Commanded: how to use process managers

Hi all,

I am using commanded in a project for 3 years now. So first of all: Thanks to the commanded team!

Context:
I have an aggregate that represents something similar like a company unit, that I have to close down.
The company unit has other aggregates linked to it. In this particular case it is hardware, that needs to be unregistered und users, that need to be removed from this company unit (revoking their permissions).

Problem:
When I was implementing such cases in the past, I used simple event handlers.
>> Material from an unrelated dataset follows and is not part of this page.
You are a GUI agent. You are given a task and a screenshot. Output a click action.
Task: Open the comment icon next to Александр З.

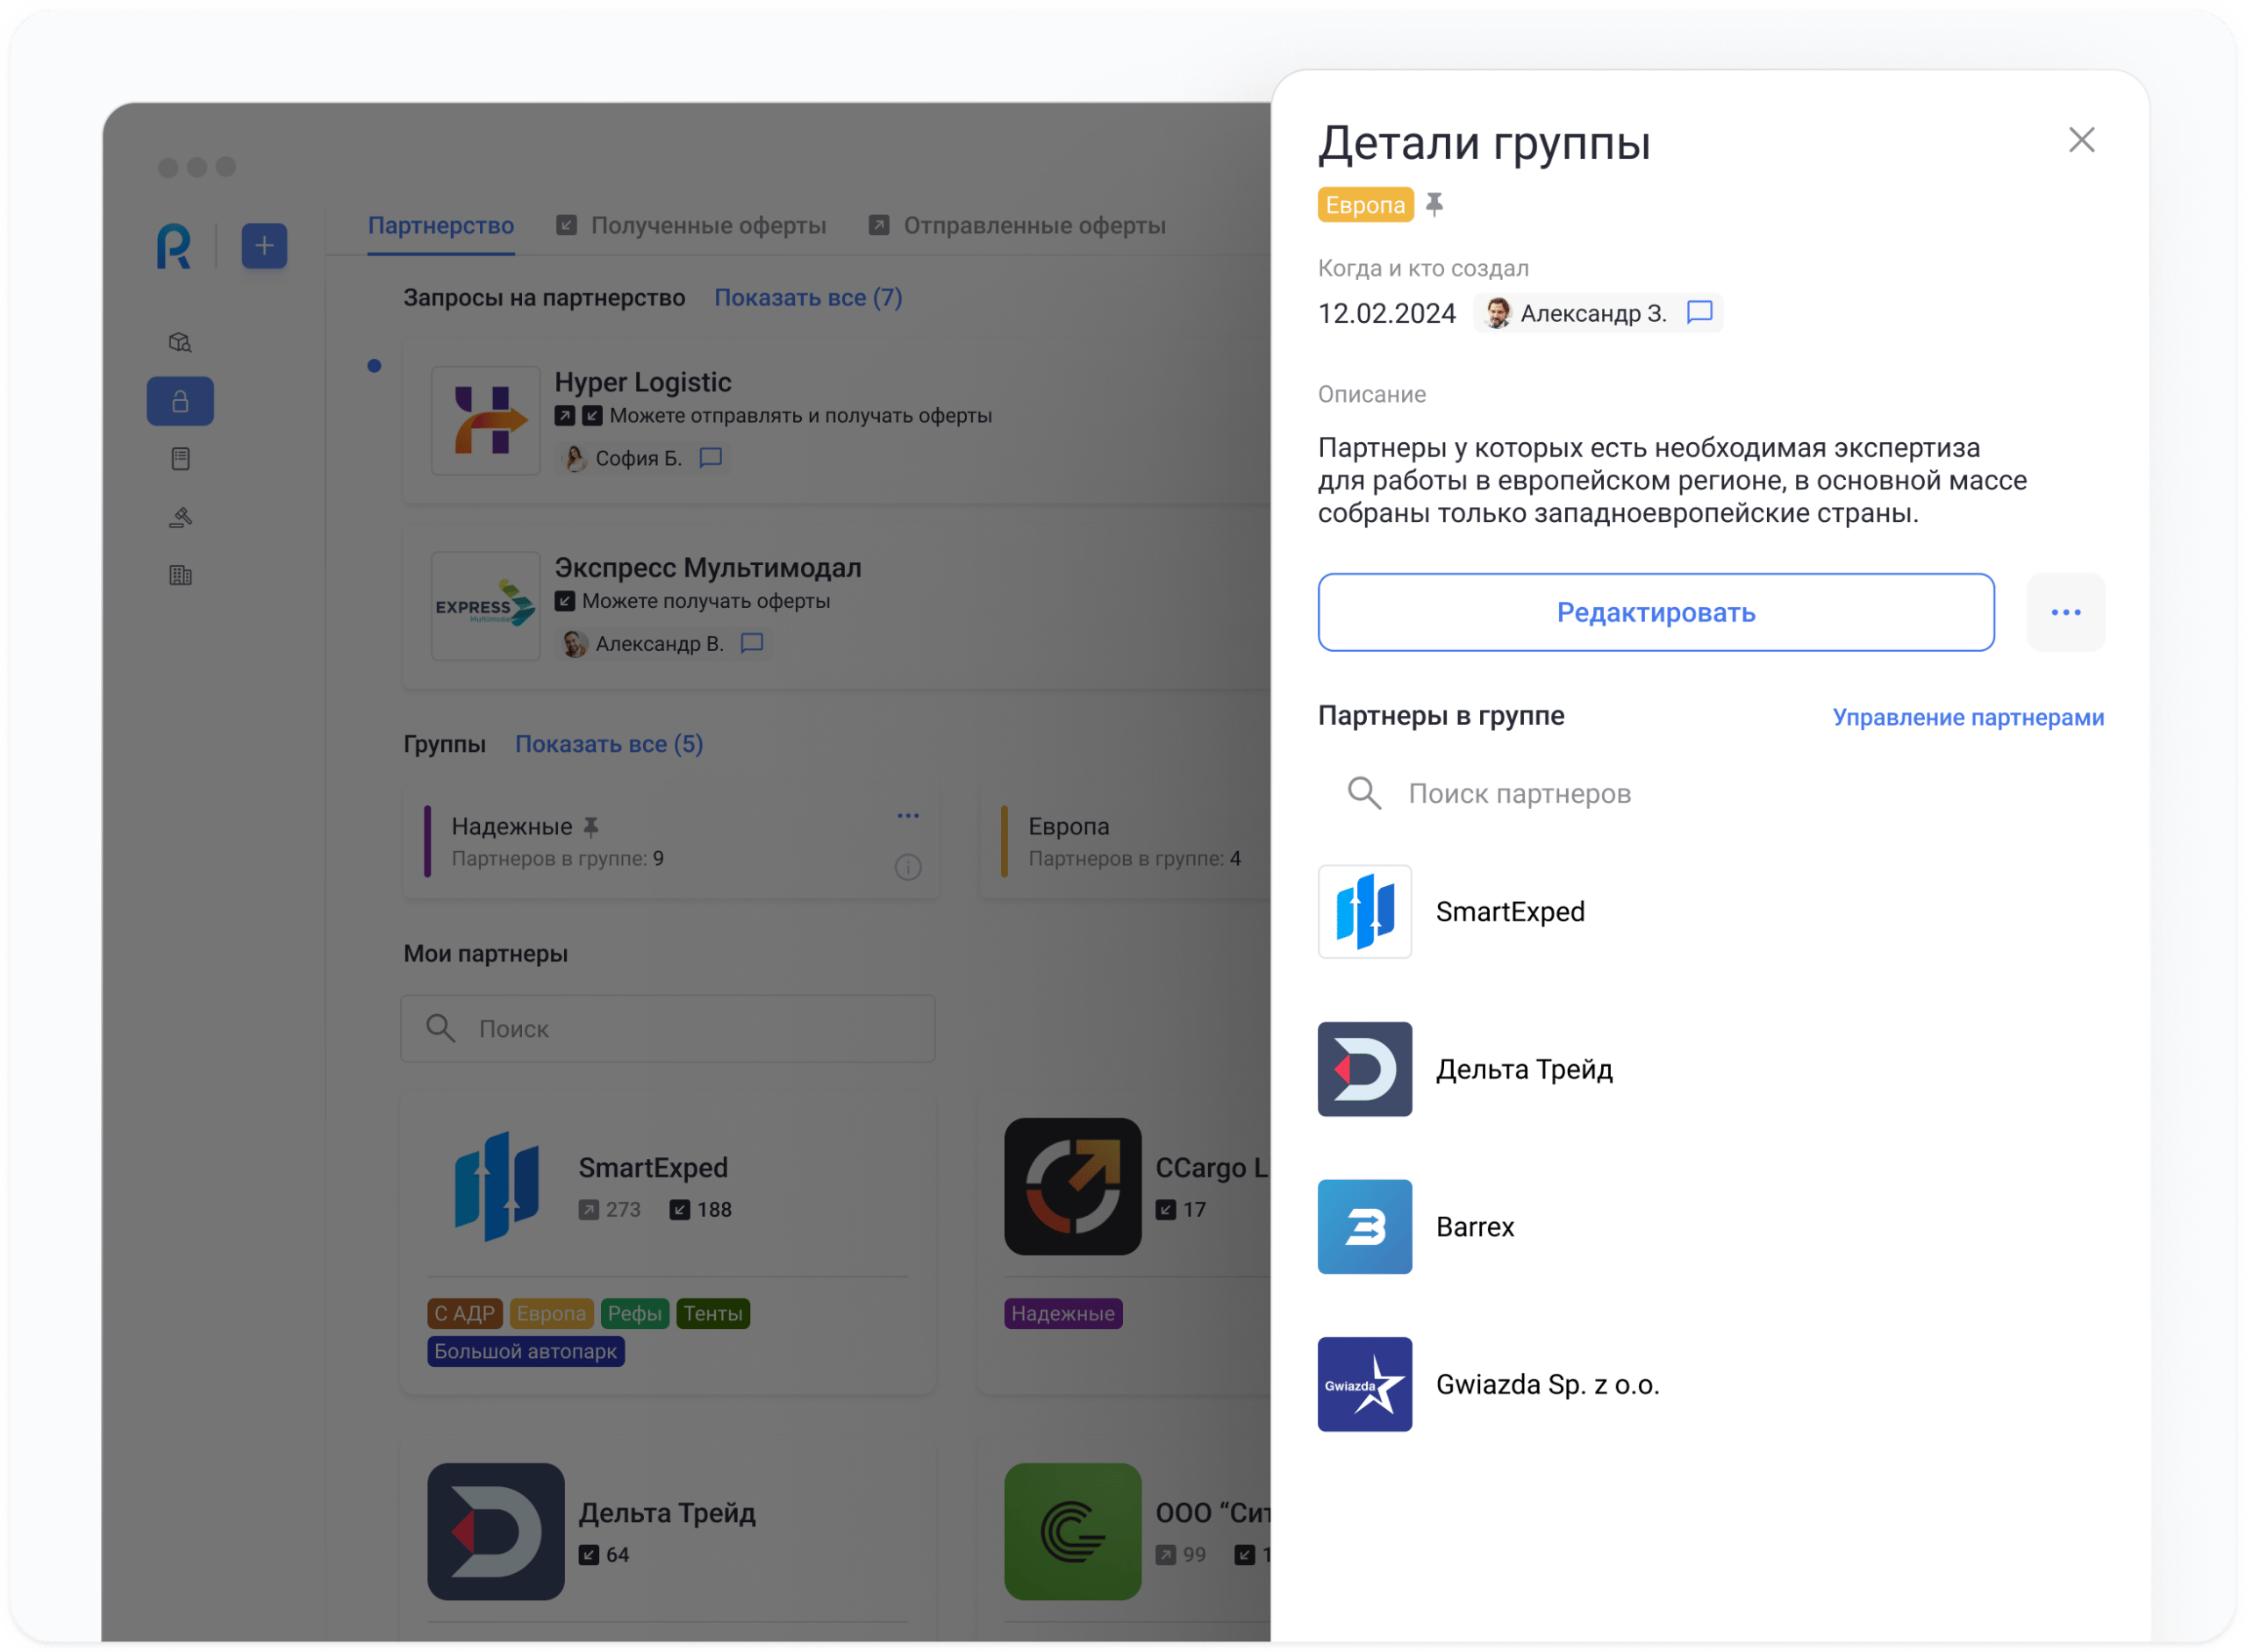click(1700, 312)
In this new story I wanted to have a closer look at process managers.

What I did not get is, how to start a process, so what is the first event to listen to and to start the process manager instance from?

Is it the CompanyUnitClosed event, that was emitted by the CompanyUnit aggregate after sending a CloseCompanyUnit command to it?

Or is it more like a CompanyUnitCloseProecssStarted event that I would need to directly add to the event stream?

How was it supposed to be used?
I hope someone can help me with this two approaches or even present a new one!

Cheers
Ruben

The most useful of answers: It depends.

The aggregates that are attached to the Company, if they receive commands from sources other than the Company aggregate then you could have a race condition where you told the Company to close, and the Process manager turns to another aggregate to shut it down, but cannot or should not because it’s in the middle of its own workflow – if that workflow ever tried to call a command back on the closed Company, you might have some problems, especially if the event was billable or otherwise very important.

Non exhaustive list of options:

  • You just close up children aggregates even if they’re in the middle of something because… it’s fine in your case
  • The PM could handle these errors (upon calling child aggregate it gets back an unexpected response, perhaps it could reopen the company, or something.) In the meantime the company is closed and acts/is projected that way, but attached aggregates may be busy dealing with their own commands/events.
  • You set the company in a ‘closing’ state (like you suggested with CompanyUnitCloseProecssStarted) where the PM would finalize the shutdown, send a ‘complete’ command to the Company and then itself shutdown on a CompanyUnitCloseProcessCompleted -type event. This helps minimize the possible events/commands that children aggregates might be orchestrating before the Company is marked as ‘closed’.

The asyncness of the event sourced process can require complex solutions, and you can refactor the commands/events/processes in several ways each with their own failure modes. The main question is what guarantees do you need? That should drive your implementation.